地形的にも現在の南東部麓にある用吉付近残る「舟元」という地名などは、おそらく当時の港があったことを物語る。
なお、常山城の出城として記録に残るのは、西岸の水島灘を監視するために造られた湊山城(倉敷市児島通生)がある。
【写真上】本丸跡から瀬戸内方面を見る・その2
南西方向には瀬戸内大橋が望める。
戦国期
天文23年(1554)頃、常山城主上野隆徳は、備中の三村家親の娘・舞姫を妻に迎え、三村氏と連合した。当時、三村氏は宿敵宇喜多直家と争い、備前南東部の支配を争っていた。その後、毛利氏が東進してくると、一時三村氏は毛利氏と与同していたが、宇喜多氏の影響もあって、毛利氏に反旗を翻した(備中兵乱)。
【写真左】舞姫・城主一族を祀った墓石
本丸下の「北二の丸」に設置されたもので、昭和12年(1937)、城主隆徳や舞姫など女軍の冥福を祈って建立された。
常山城合戦・舞姫の最期
天正2年(1574)、毛利氏は三村氏討伐の兵を起こし、次々と三村氏の所領を奪い、最後にのこった常山城を明くる3年(1575)、大軍で攻撃した。この年の6月2日、三村元親が自刃、5日後の7日、城主上野隆徳は当城で自刃し、常山城は落城した。

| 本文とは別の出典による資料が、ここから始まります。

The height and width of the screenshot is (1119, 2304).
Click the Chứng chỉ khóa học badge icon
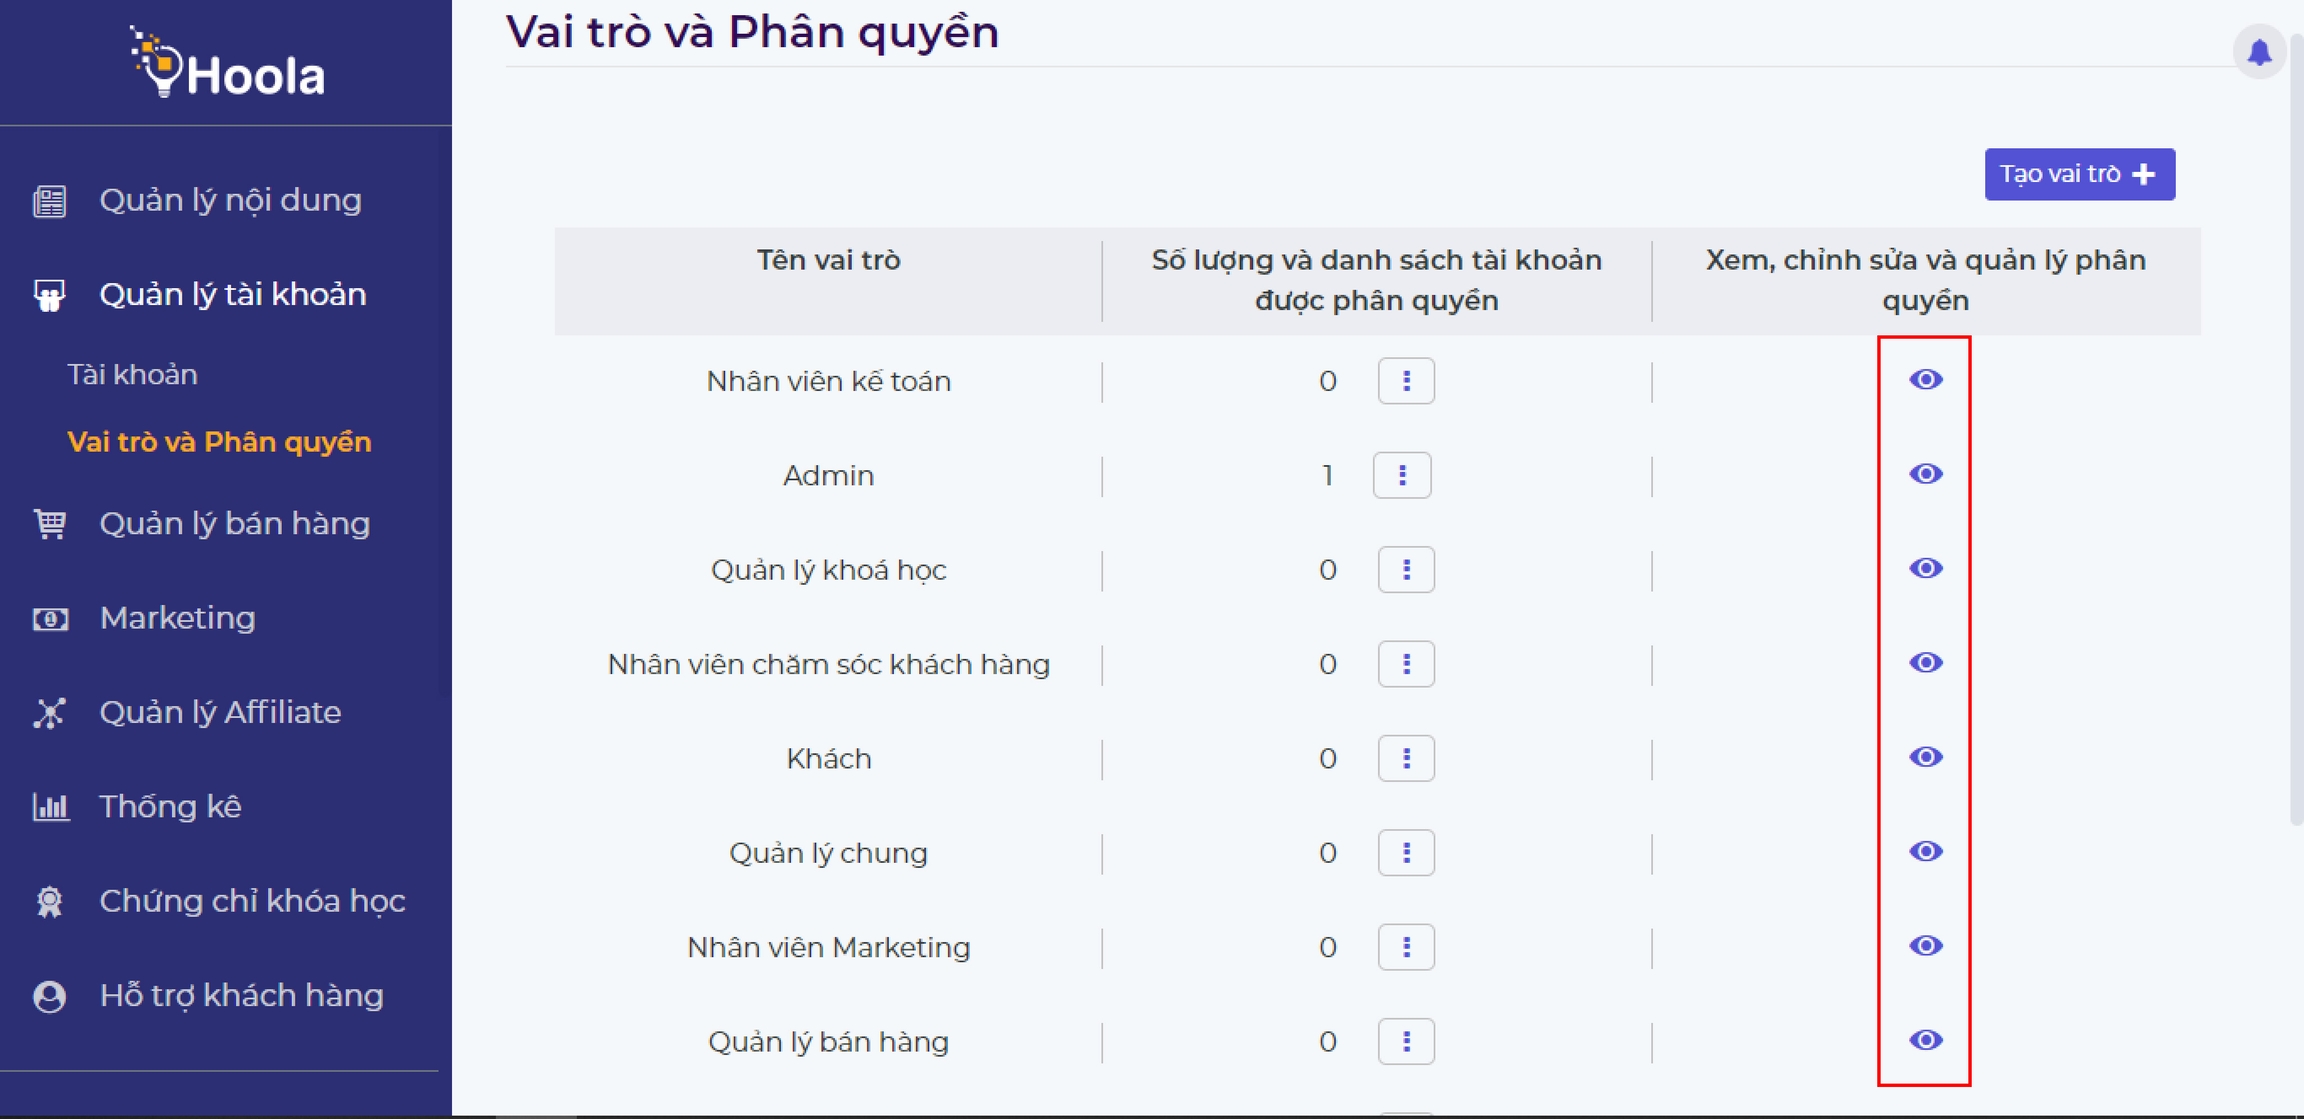[x=50, y=901]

この戦を「常山合戦」と呼び、説明板にも紹介されているように、城主隆徳の妻・舞姫を中心とした侍女たち34人も槍を持ち戦ったが、最期は本丸で自らその命を絶ったといわれている。(賀儀城(広島県竹原市忠海町床浦)参照)
常山城が落城した直後、毛利氏は山本四郎左衛門・渡辺伊豆・冷泉元満などを一時的な城番とした。明くる天正4年(1576)、毛利氏は宇喜多直家に当城を与え、直家は家臣の戸川秀安を城主に命じた。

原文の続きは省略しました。